Reinvestment reserve using newly acquired funds
If you have earmarked (some of) your book profit towards a reinvestment reserve, please bear in mind that you actually need to reinvest the funds in question rather than spending the money on something else and delaying the reinvestment – using newly acquired funds – until a later stage. This was the upshot of a recent judgment by the District Court for Zeeland and Western Brabant.
A private limited-liability company had acquired an estate and realised a book profit, and went on to use the surplus funds in question to create a reinvestment reserve. The company in 2008 went on to present each of its two then directors cum controlling shareholders with a sizeable amount in dividends. All of this considerably drained the corporate coffers. The directors cum controlling shareholders in the course of 2008 sold their shares to another business, in the context of which transfer they reported an unrealised reinvestment reserve and corresponding tax receivable as part of their company’s balance sheet. However, the company in its corporation tax return refrained from mentioning the reinvestment reserve. This prompted the Inspector of Taxes to adjust the corporation tax assessment by crediting the reinvestment reserve to the company’s taxable profit, which in turn inspired the company to take the matter to court.
Newly acquired funds
According to the company, the reinvestment intention had most certainly been there, to the point where the actual reinvestment had in fact been realised, as reflected by the company’s acquisition in 2008 of two commercial properties, albeit that the latter acquisition had been funded using a mortgage loan furnished by the two former directors cum controlling shareholders.
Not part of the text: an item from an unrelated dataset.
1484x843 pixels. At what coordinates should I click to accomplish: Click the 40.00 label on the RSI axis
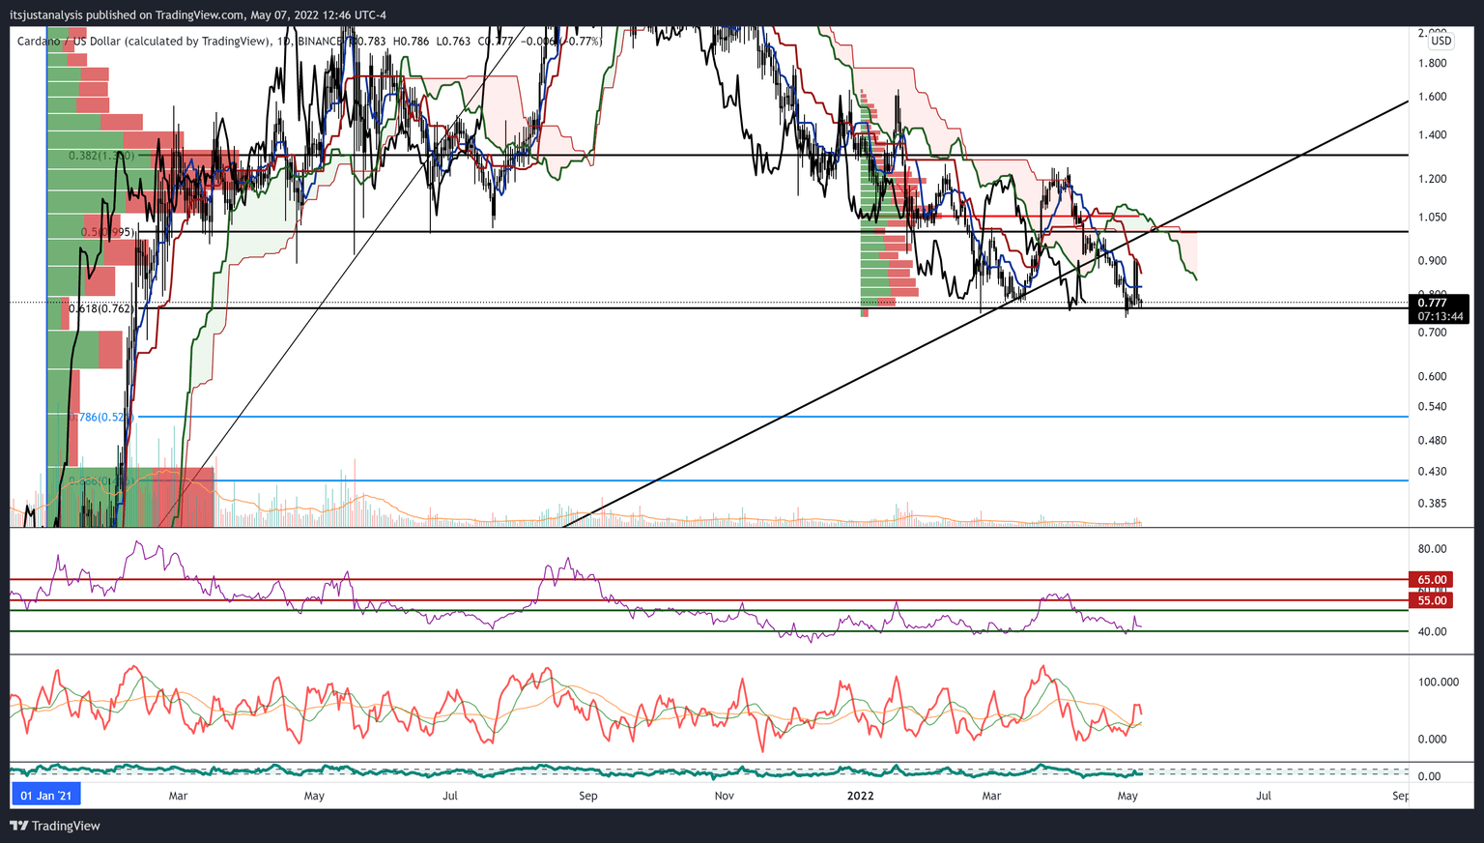(x=1432, y=631)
The District Court saw things differently, in that according to it there had been no question of the reinvestment reserve having been realised, as the book profit to all intents and purposes had been distributed at the time the shares in the company’s capital were sold and this had left the company without any financial resources, thus rendering it unable to proceed with reinvestment. It was irrelevant in this respect that the subsequent property acquisition had been funded using resources made available by the two former directors cum controlling shareholders; what mattered was that newly acquired funds had been used for the property transaction and it had been the new management which had secured the relevant funding.
All in all the company had failed to render it plausible that the sale of the estate had represented a reinvestment intention, and the taxman’s additional tax assessment was upheld.